What path to safety are we taking?  We have allowed ourselves to be lulled into a false security, focusing on a narrative that’s based in complacency.  It has been reported that these have been aviation’s safest years, that Major accidents are a thing of the past; we have figured this safety-thing out, folks.  No need to worry.  Time to move onto the next best idea.  Hey, is that a squirrel?

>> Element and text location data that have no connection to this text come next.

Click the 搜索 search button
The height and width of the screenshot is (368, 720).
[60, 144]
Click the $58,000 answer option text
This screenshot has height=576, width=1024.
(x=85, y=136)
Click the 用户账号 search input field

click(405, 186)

The Lessons Unlearned this month are: pay attention to all the Findings in an accident report; learn all you can from history; pay better attention to the Culture and wait, no matter how long it takes, for the other shoe to drop.  The time is past when we should be reacting to problems; we must instead be proactive.  However, if all the industry can do is react, then safety cannot bog down in passion; it must be driven by facts.  Otherwise, aviators become drowning persons who can’t swim; we flail our arms and exhaust ourselves, before slowly slipping below the surface.  Then, all we manage to continue being … are victims.